Mr. Speaker, I am following up tonight, seeking further information about the government's failure to respond in a serious way to the strategic and security challenge presented to our interests and values by the Government of China.
What we are seeing right now from the government, in terms of its China policy, is a significant shift in rhetoric, but barely a blip of change in substance. When the Liberals became the government, they trumpeted a new golden age with China. They also criticized the previous Conservative government for blowing hot and cold with China. The implication was, I suppose, that there was something wrong with a policy that was a mixture of warmth and pressure. Instead, they wanted to pursue a policy that was all hot and no cold. That was where they started: all hot and no cold.
Today the Liberals say that our relationship with China is complex and multi-dimensional, involving areas of co-operation and areas of conflict. This seems to me to be another way of saying that now they have decided that blowing hot and cold is not such a bad idea after all. Aside from the change in rhetoric, we have not seen any change in policy. The National Post has reported that a new China policy was brought to cabinet and rejected, so now we have a new slogan, but no new policy.
The government trumpets its suspension of the extradition treaty with Hong Kong. This is, though, the lowest of the low-hanging fruit and nobody was on the verge of being, or likely to be, extradited to Hong Kong anyway. Let us not forget that this is the same government that announced exploratory discussions with China about an extradition agreement with the mainland a few short years ago.
Liberals are sending their thoughts and prayers to Uighur Muslims in concentration camps. They say they are deeply disturbed and they are doing absolutely nothing. Their so-called immigration program for people from Hong Kong does not apply to the vast majority of democracy advocates, since most face charges that are not directly related to the national security law.
On the substance, Liberals have refused to impose Magnitsky sanctions against human rights abusers in China, refused to expel diplomats who are found threatening or intimidating Canadians, refused to stop Huawei infiltration of our networks in a timely manner and refused to withdraw from the neo-colonial Asian Infrastructure Investment Bank.
Why are we still funding the Asian Infrastructure Investment Bank? Why are we sending cheques to a Chinese state-controlled development bank which is building pipelines in Central Asia to advance China's foreign policy goals?
The Liberal Minister of International Development once tweeted that she wanted to “landlock Alberta's tar sands”, yet she has no problem funding the construction of pipelines for China and calling it international development.

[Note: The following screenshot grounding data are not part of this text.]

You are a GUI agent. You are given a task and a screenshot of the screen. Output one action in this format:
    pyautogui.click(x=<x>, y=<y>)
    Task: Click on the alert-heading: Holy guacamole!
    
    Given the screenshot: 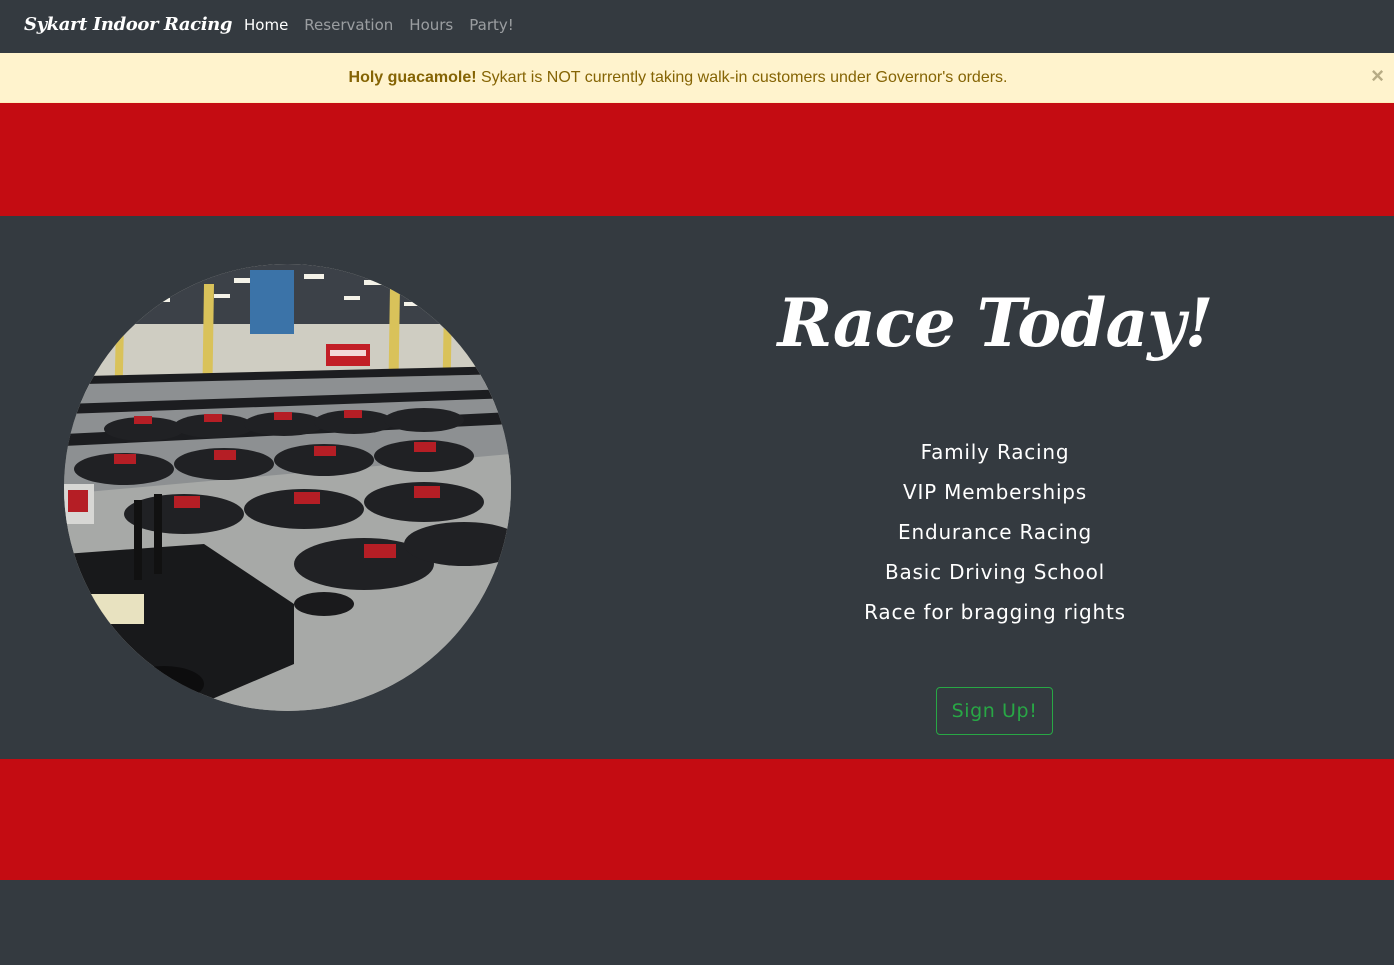 What is the action you would take?
    pyautogui.click(x=412, y=78)
     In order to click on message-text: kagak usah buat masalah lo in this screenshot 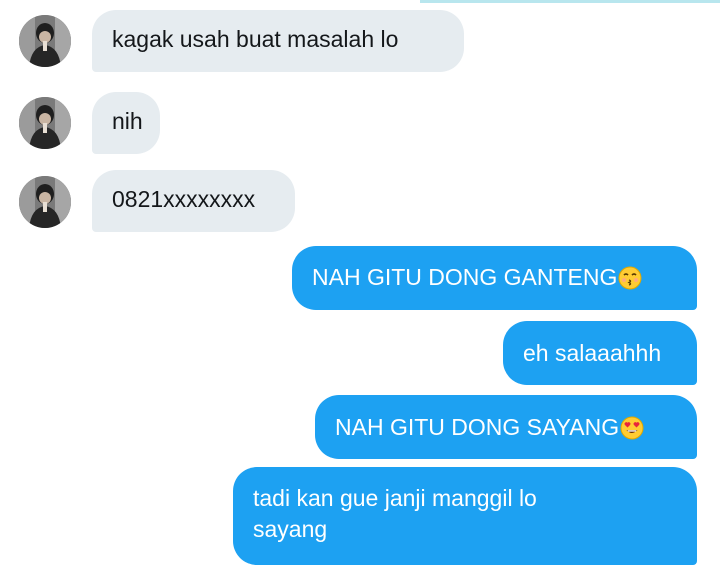, I will do `click(256, 39)`.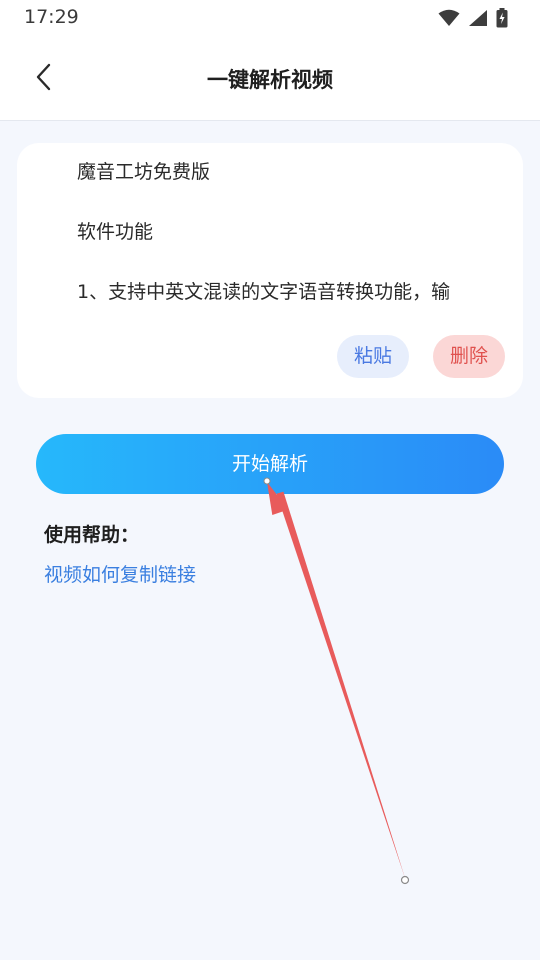 The width and height of the screenshot is (540, 960). I want to click on status-time: 17:29, so click(52, 17).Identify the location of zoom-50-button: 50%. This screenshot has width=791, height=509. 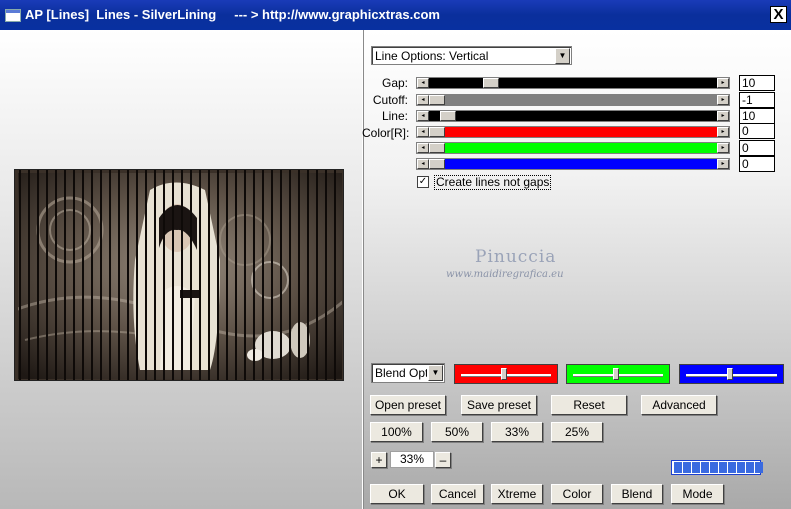
(457, 432).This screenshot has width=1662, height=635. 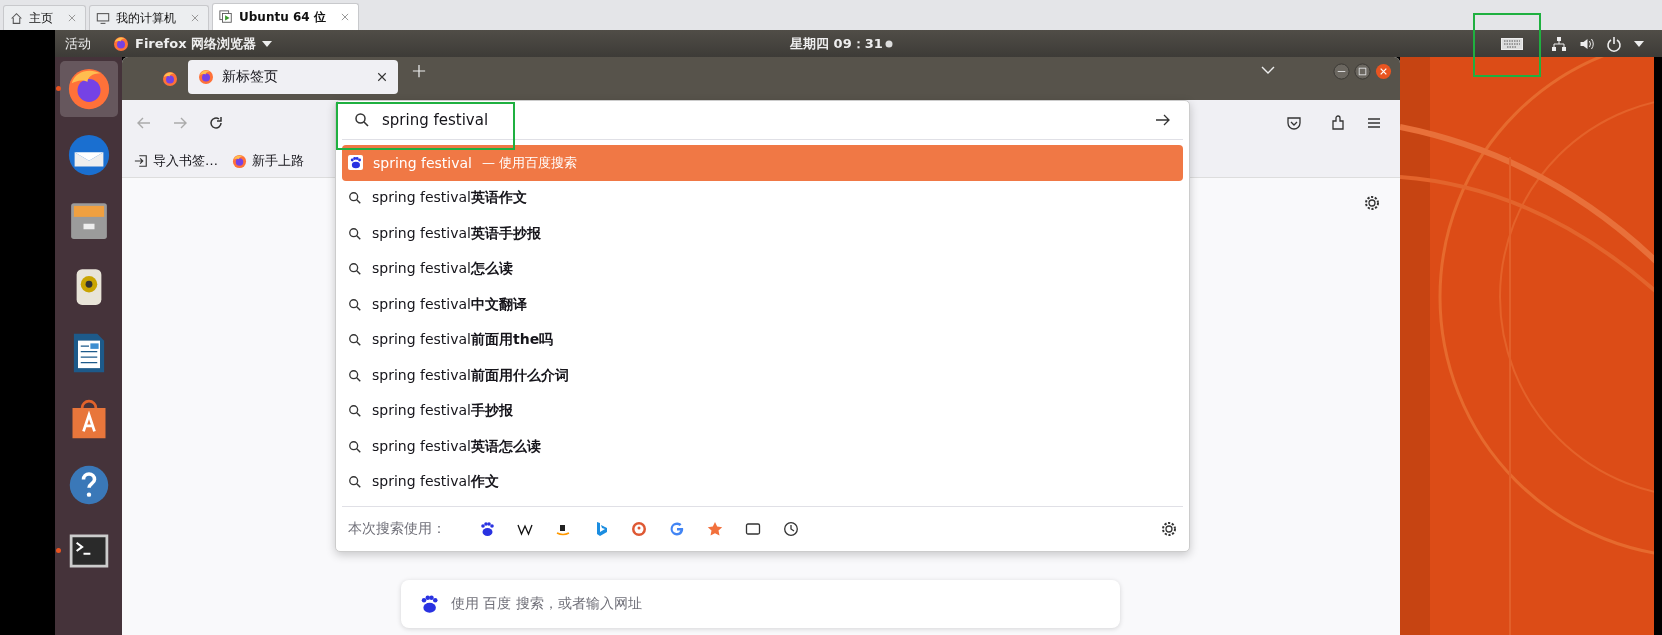 I want to click on bookmark-item: 新手上路, so click(x=268, y=161). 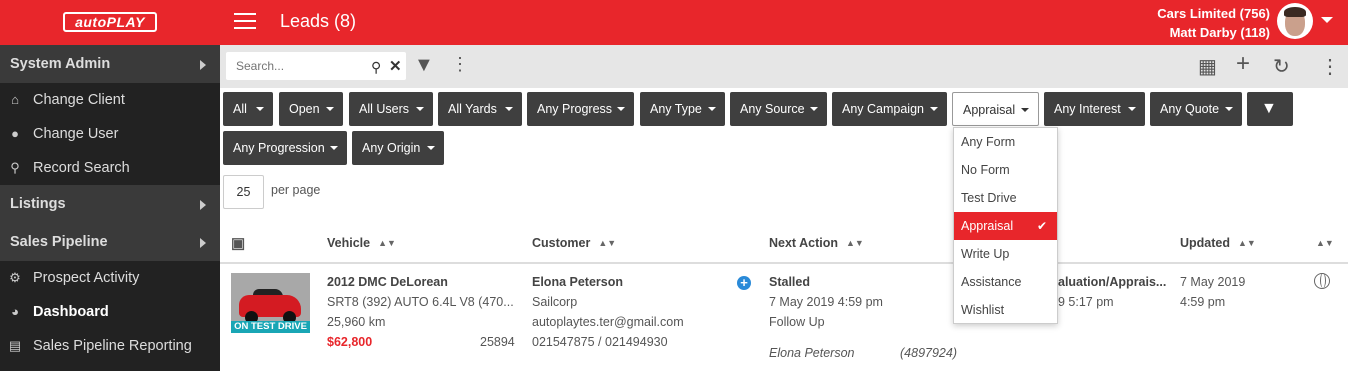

On the issue of foreign interference, I have just introduced Motion No. 55, designed to push the government to provide meaningful protection and support for Canadians who are victims of foreign-state-backed interference, including from China. Liberals say that foreign interference in Canada is unacceptable, but they are doing absolutely nothing about it. Victims testified on the Hill today that they have gotten the runaround, calling different agencies and being sent to other agencies without the kind of support and assistance that they need when faced with planned attacks by foreign states on themselves and on their activities.
When it comes to foreign interference, Liberals are like parents who tell their child not to take extra snacks and then, when their child takes a snack anyway, they just shrug and ignore it. Expressing opposition to a behaviour and then ignoring it when it happens is no way to build credibility, as a parent or as a country.
The Minister of Foreign Affairs does not have a new China policy. All he has is a new slogan: firm and smart. “Firm and smart” is what the Liberals say. Offering modest criticism of Chinese government policy, while refusing to act to block it and continuing to fund the PRC's neo-colonial policy, is neither firm nor smart. Sadly, the Liberals' China policy is not firm and smart. It is soft and stupid.